Singin in the Rain (1952)

Links: IMDb * Wikipedia * All Movie Guide

Premise: A musical that serves as both a love story and a telling of the advent of "talkies" and its effect on the silent motion picture industry.

Stars: Gene Kelly, Donald O'Connor, Debbie Reynolds, Jean Hagen

Review: Watch it just for the musical numbers and you'll miss a good film. It probably could've been made without the songs, and would serve as a good movie about the struggles studios went through when The Jazz Singer appeared - jobs were lost or changed due to the nature of people's voices as well as the musical direction of film - instead of having an individual playing music at certain spots during film, or intermission, an entire score could be added to film and projected through speakers. Actors with distinct accents were no longer acceptable for every role - major stars in Hollywood had their careers destroyed by the advent of sound.

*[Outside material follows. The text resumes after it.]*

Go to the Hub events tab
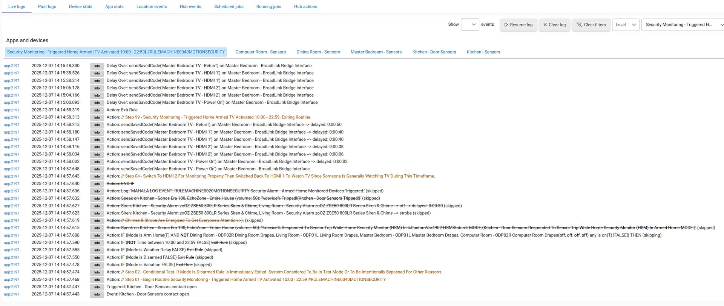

The film focuses on Lockwood and Lamont, a leading actor and actress pair that dominates a studio's film library. However, with the appearance of sound, Lina Lamont (Hagen) and her grating accent (played mostly for laughs in the film) may undermine the latest picture the studio is financing. Lockwood (Kelly) and his partner Cosmo (O'Connor) figure out a way around this; they have an up-and-coming actress (Reynolds) that Lockwood is romantically interested in do voice-over work for Lina. This leads to a power struggle between Lina and the rest of the studio, until she is exposed as a fraud before a film audience.

The musical numbers themselves are memorable - the "Broadway Melody", the eponymous "Singin in the Rain", "Good Morning to You" are delightful. Especially attention-grabbing is Cyd Charisse's appearance in the "Broadway Melody" where her long legs halt Gene Kelly in his tracks.